* _Task input_
__________

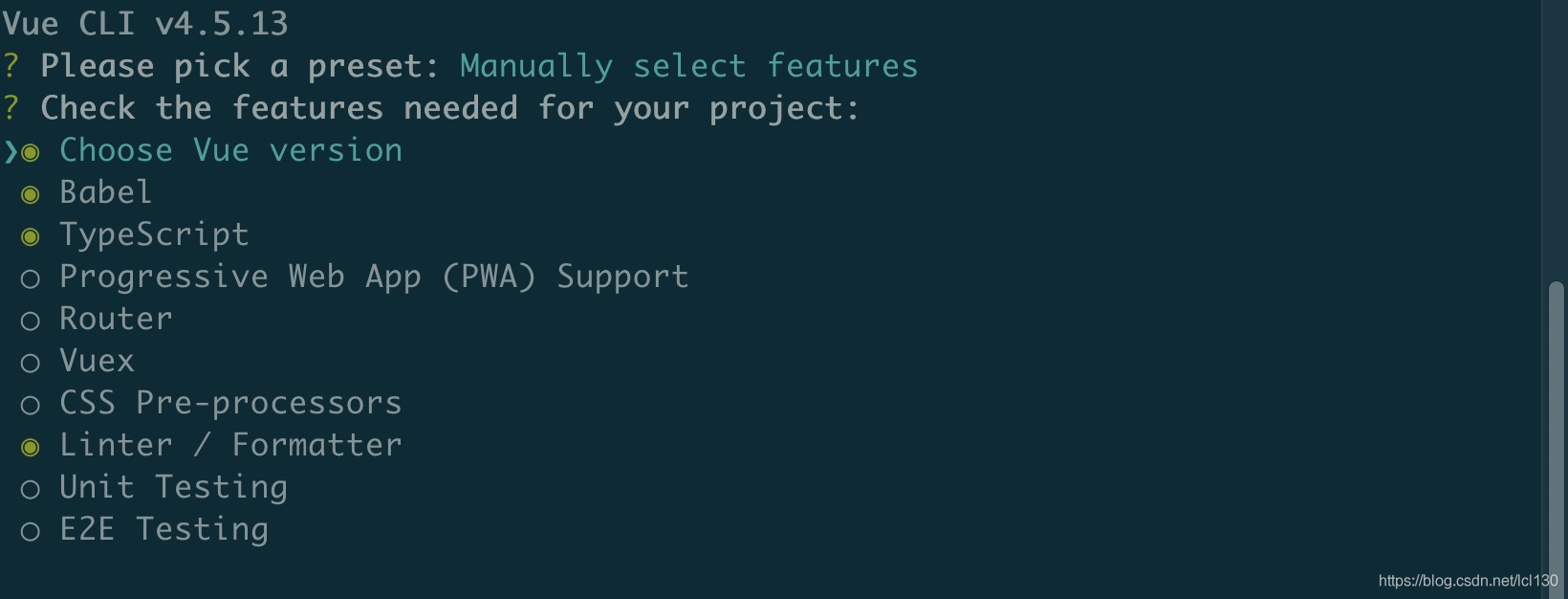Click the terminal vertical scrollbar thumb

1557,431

__________

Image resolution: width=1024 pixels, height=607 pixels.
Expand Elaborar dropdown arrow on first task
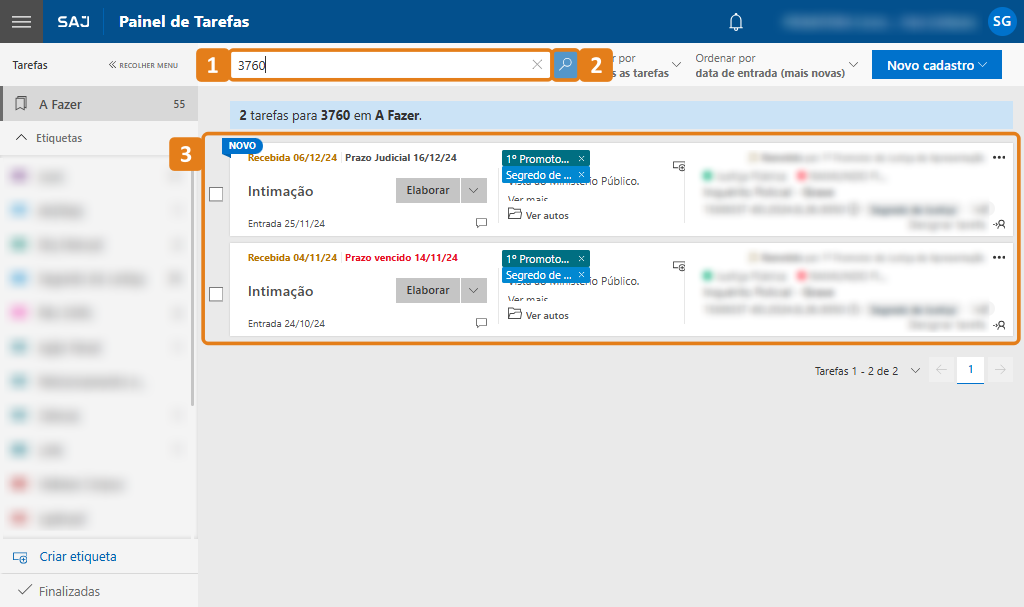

__________

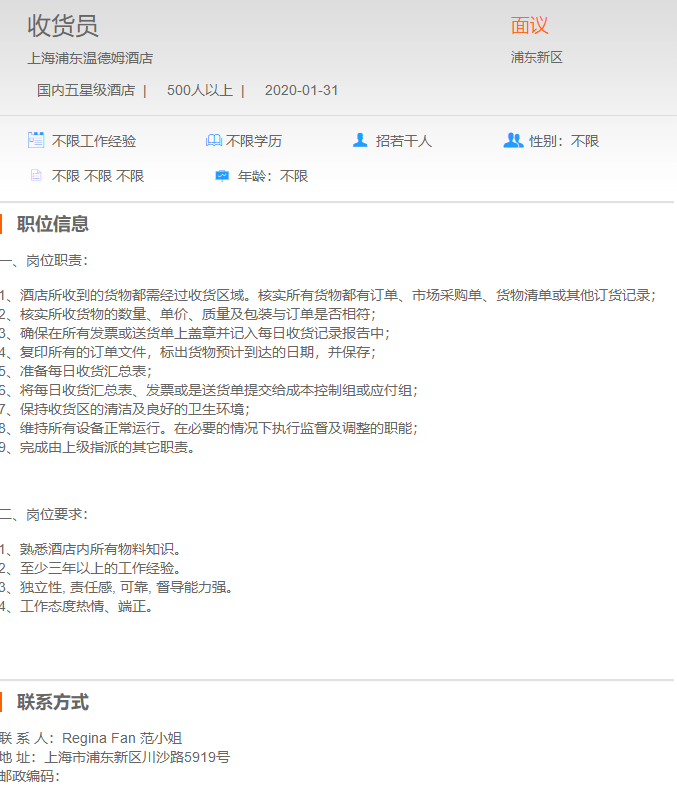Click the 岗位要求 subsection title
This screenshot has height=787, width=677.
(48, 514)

__________

* _To do_
Copy the stretch of the records above that runs from the line with "Image resolution: width=1024" through the line with "Expand Elaborar dropdown arrow on first task". Both end lines belong in the copy, and nothing else does.

* _Output_
Image resolution: width=1024 pixels, height=607 pixels.
Expand Elaborar dropdown arrow on first task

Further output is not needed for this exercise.